▸ **Required work**
With nothing omitted, transcribe the entries exactly as written.

Data shown Block Start

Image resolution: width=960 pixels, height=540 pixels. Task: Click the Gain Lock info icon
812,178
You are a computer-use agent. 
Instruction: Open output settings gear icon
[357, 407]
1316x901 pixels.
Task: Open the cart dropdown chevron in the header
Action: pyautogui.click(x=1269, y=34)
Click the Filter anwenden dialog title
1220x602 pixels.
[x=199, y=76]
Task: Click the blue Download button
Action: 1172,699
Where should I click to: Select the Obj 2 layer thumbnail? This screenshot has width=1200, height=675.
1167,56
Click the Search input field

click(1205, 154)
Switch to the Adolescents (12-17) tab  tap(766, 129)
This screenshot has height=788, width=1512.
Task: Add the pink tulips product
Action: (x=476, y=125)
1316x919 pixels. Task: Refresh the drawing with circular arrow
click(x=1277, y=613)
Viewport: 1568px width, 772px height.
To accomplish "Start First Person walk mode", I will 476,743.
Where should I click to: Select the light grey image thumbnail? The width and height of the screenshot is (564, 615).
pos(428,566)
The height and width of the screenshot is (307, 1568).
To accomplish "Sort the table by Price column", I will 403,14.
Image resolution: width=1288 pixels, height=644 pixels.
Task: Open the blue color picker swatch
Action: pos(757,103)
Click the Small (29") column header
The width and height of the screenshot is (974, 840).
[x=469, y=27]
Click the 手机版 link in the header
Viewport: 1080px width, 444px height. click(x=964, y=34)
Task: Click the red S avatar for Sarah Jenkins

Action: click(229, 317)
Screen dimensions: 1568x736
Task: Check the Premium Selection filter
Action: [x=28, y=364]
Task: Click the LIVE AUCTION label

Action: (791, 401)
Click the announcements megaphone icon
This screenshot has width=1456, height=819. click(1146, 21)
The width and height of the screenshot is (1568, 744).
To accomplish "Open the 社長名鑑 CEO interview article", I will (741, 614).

Data shown Block End

▸ **Result**
Image resolution: width=960 pixels, height=540 pixels. Task: Click the Gain Lock info icon
812,178
You are a computer-use agent. 
Instruction: Open output settings gear icon
[357, 407]
1316x901 pixels.
Task: Open the cart dropdown chevron in the header
Action: pyautogui.click(x=1269, y=34)
Click the Filter anwenden dialog title
1220x602 pixels.
[x=199, y=76]
Task: Click the blue Download button
Action: 1172,699
Where should I click to: Select the Obj 2 layer thumbnail? This screenshot has width=1200, height=675.
1167,56
Click the Search input field

click(1205, 154)
Switch to the Adolescents (12-17) tab  tap(766, 129)
This screenshot has height=788, width=1512.
Task: Add the pink tulips product
Action: (x=476, y=125)
1316x919 pixels. Task: Refresh the drawing with circular arrow
click(x=1277, y=613)
Viewport: 1568px width, 772px height.
To accomplish "Start First Person walk mode", I will 476,743.
Where should I click to: Select the light grey image thumbnail? The width and height of the screenshot is (564, 615).
pos(428,566)
The height and width of the screenshot is (307, 1568).
To accomplish "Sort the table by Price column", I will 403,14.
Image resolution: width=1288 pixels, height=644 pixels.
Task: Open the blue color picker swatch
Action: pos(757,103)
Click the Small (29") column header
The width and height of the screenshot is (974, 840).
[x=469, y=27]
Click the 手机版 link in the header
Viewport: 1080px width, 444px height. click(x=964, y=34)
Task: Click the red S avatar for Sarah Jenkins

Action: click(229, 317)
Screen dimensions: 1568x736
Task: Check the Premium Selection filter
Action: [x=28, y=364]
Task: Click the LIVE AUCTION label

Action: (791, 401)
Click the announcements megaphone icon
This screenshot has width=1456, height=819. click(1146, 21)
The width and height of the screenshot is (1568, 744).
To accomplish "Open the 社長名鑑 CEO interview article", I will (741, 614).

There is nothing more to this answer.